Introduction: Large-scale whole genome and exome resequencing studies have revealed that humans have a high level of deleterious rare variation, which has important implications for the design of future pharmacogenetics studies.
Areas covered: Current pharmacogenetic guidelines focus on the implementation of common variation into dosing guidelines. However, it is becoming apparent that rare variation may also play an important role in differential drug response. Current sequencing technologies offer the opportunity to examine rare variation, but there are many challenges associated with such analyses. Nonetheless, if a comprehensive picture of the role that genetic variants play in treatment outcomes is to be obtained, it will be necessary to include the entire spectrum of variation, including rare variants, into pharmacogenetic research.

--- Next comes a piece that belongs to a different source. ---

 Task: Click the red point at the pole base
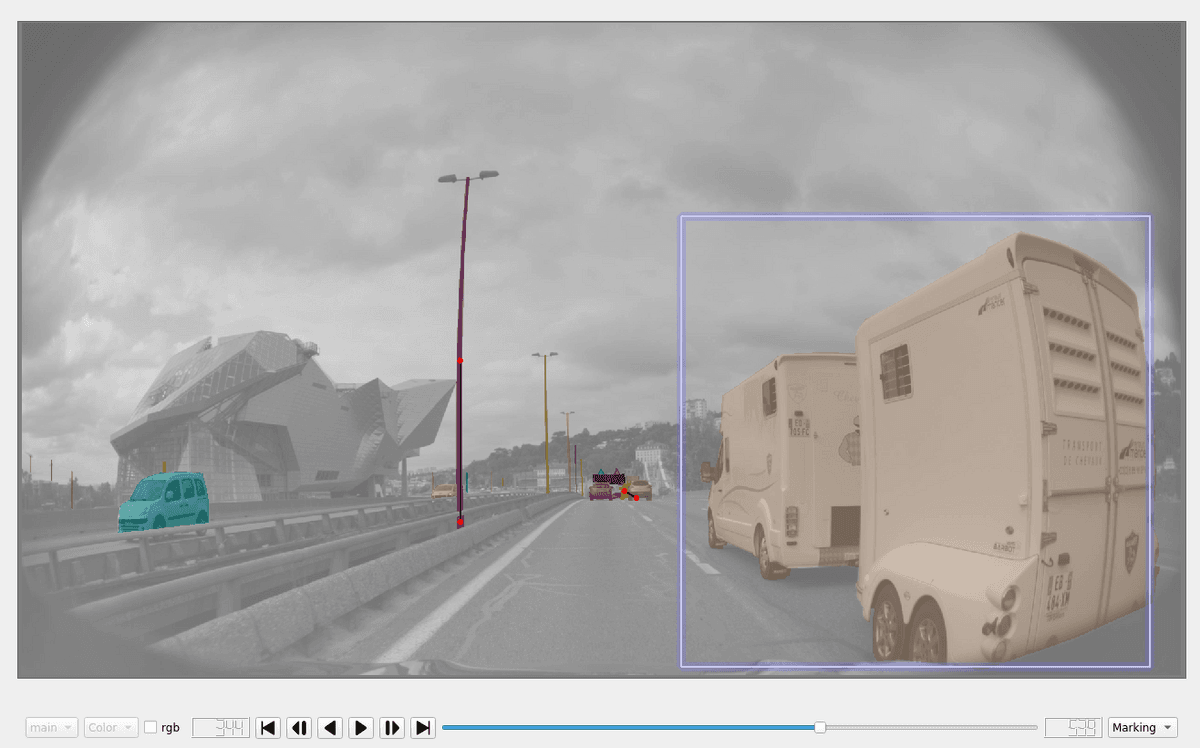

Expert opinion: In order to implement pharmacogenetics in the clinic, patients should be genotyped for clinically actionable pharmacogenetic variants and patients responding unfavourably to treatment after pharmacogenetics-based dosing should be identified and resequenced to identify additional functionally relevant variants, including rare variants. All derived information should be added to a central database to allow for the updating of existing dosing guidelines. By routinely implementing such strategies, pharmacogenetics-based treatment guidelines will continue to improve.
Keywords: CYP2C19; CYP2C9; CYP2D6; DPYD; TPMT; UGT1A1; VKORC1; dosing guidelines; drug metabolising enzymes; genome sequencing; pharmacogenetics; rare variants.